**TESTO FORNITO**
Miracolo a Milano/28. L’osteria Casa Tua l’ho sentita buona e un po’ mia
“Sai cos’è che mi piace? Le cose buone da mangiare, certamente; gli ingredienti, le preparazioni, la cura nella preparazione della sala, il servizio, l’arredo… Tutto quello che contribuisce a rendere la mia esperienza unica e personale e più o meno riuscita. Ma quello che mi piace è quando incontri qualcuno in grado di renderti conto di tutto quello che hai sul tavolo, di ogni ingrediente e di ogni singola briciola di pane, di ogni mattone, dei figli del produttore di pasta o del raffreddore delle pecore che hanno dato per questo meno latte e allora il pecorino…”
Quando Totò parte, bisogna lasciarlo andare – sorvegliandolo, certo, ma lasciargli percorrere tutte le tangenti e tangenziali che vuole – tanto ritorna sempre (ahimé…).
“Ti ho sentito, sai? E non trovi anche tu che sia un gran bell’uomo?”
Beh, sì, certo, ma, normale, insomma…
“Hi, hi, sei imbarazzato?”
Ma figurati – per così poco? Semplicemente, non avevo considerato il lato estetico del nostro ospite, preso com’ero dal fascino dei suoi discorsi…
“Anch’io – non sto facendo un discorso estetico – ma mi è venuto in mente il grande Totò, in Totòtruffa, mi sembra…”
(Ah, le origini cinematografiche del nostro Totò vengono fuori in modo del tutto inaspettato, a volte…)
“Ecco, Totò se non sbaglio impersonava una signora distinta ed elegante, nonostante la faccia di Totò e certi pelacci sugli avambracci… Insomma, questa signora Totò si sdilinquiva tutta con un signore per non pagare l’affitto, civettava e lo adulava… ecco, per farmi offrire una cena da David…”
David?
“Se si chiama così, come devo chiamarlo, Asdrubale? Insomma, i suoi racconti, i suoi ricordi, e della sua famiglia, e la descrizione dei prodotti, dei piatti, delle sue ricerche sul territorio…”

Dati di puntamento per gli screenshot
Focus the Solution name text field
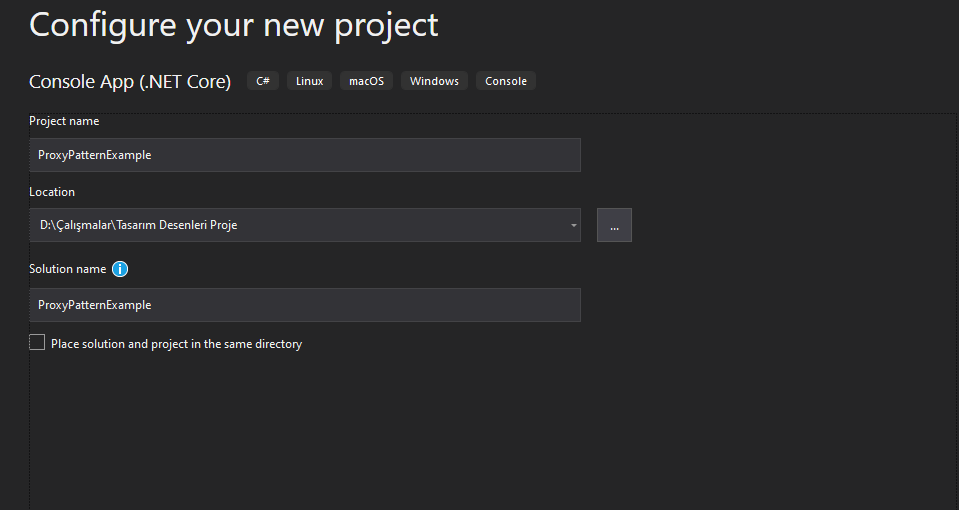The height and width of the screenshot is (510, 959). pos(305,305)
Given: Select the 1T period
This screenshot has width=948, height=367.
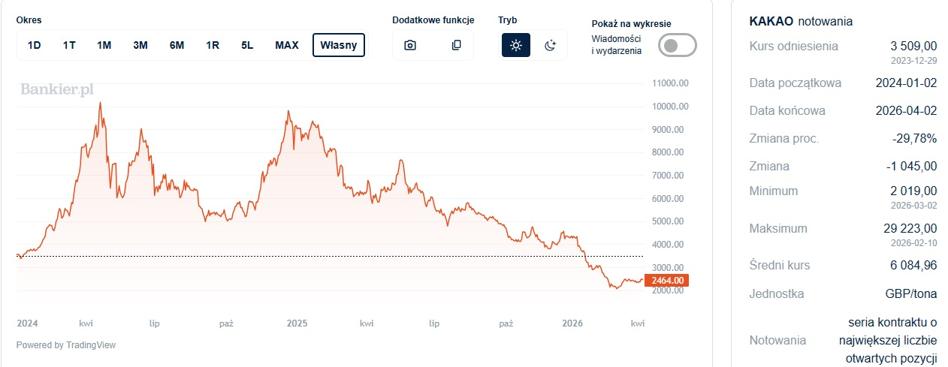Looking at the screenshot, I should pyautogui.click(x=69, y=45).
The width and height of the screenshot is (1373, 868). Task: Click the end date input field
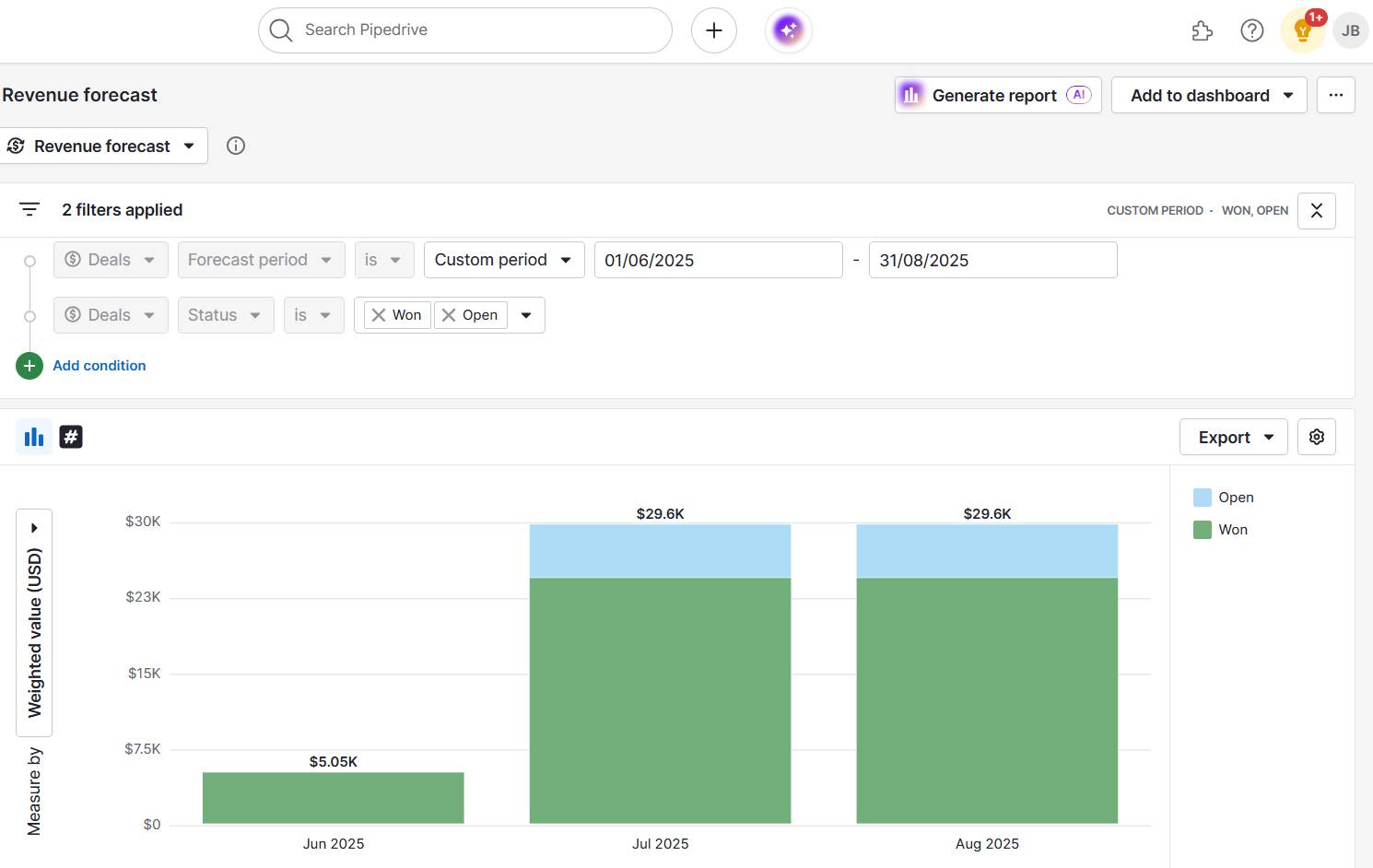(992, 259)
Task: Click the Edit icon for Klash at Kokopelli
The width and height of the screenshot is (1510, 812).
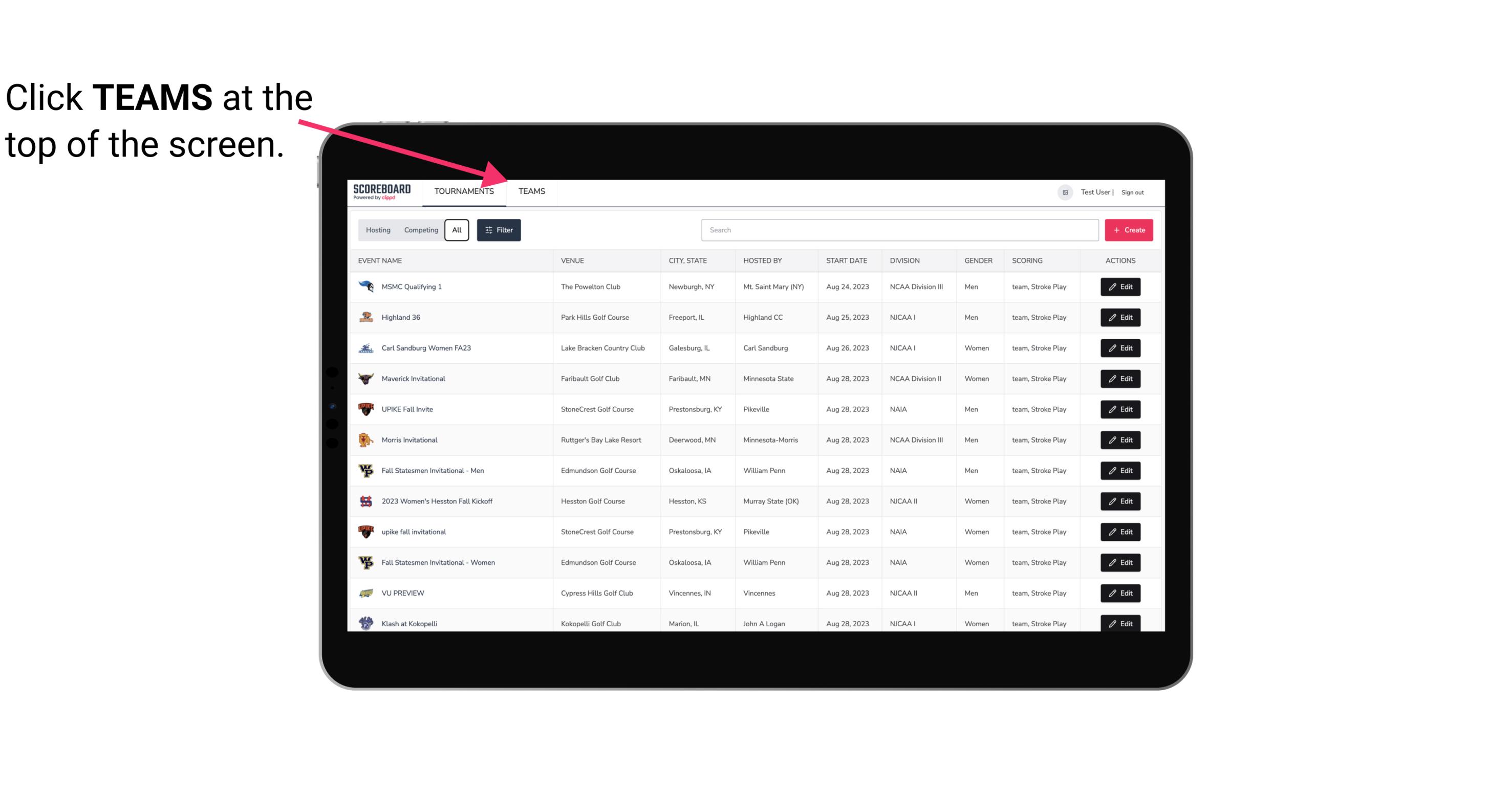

**ESERCIZI DA SVOLGERE**
[1] Aggiorna il testo sull'osteria Casa Tua riscrivendo tutto da “Ma figurati –” fino a “inaspettato, a volte…)”, con “ospite” sostituito da “anfitrione”.
[2] Nel testo sull'osteria Casa Tua, elenca le voci che la prima battuta virgolettata nomina dopo “certamente;”.
I record costituiscono materiale a sé, distinto dal testo.

**ECCO LE SOLUZIONI**
[1]
Ma figurati – per così poco? Semplicemente, non avevo considerato il lato estetico del nostro anfitrione, preso com’ero dal fascino dei suoi discorsi…
“Anch’io – non sto facendo un discorso estetico – ma mi è venuto in mente il grande Totò, in Totòtruffa, mi sembra…”
(Ah, le origini cinematografiche del nostro Totò vengono fuori in modo del tutto inaspettato, a volte…)

[2] gli ingredienti; le preparazioni; la cura nella preparazione della sala; il servizio; l'arredo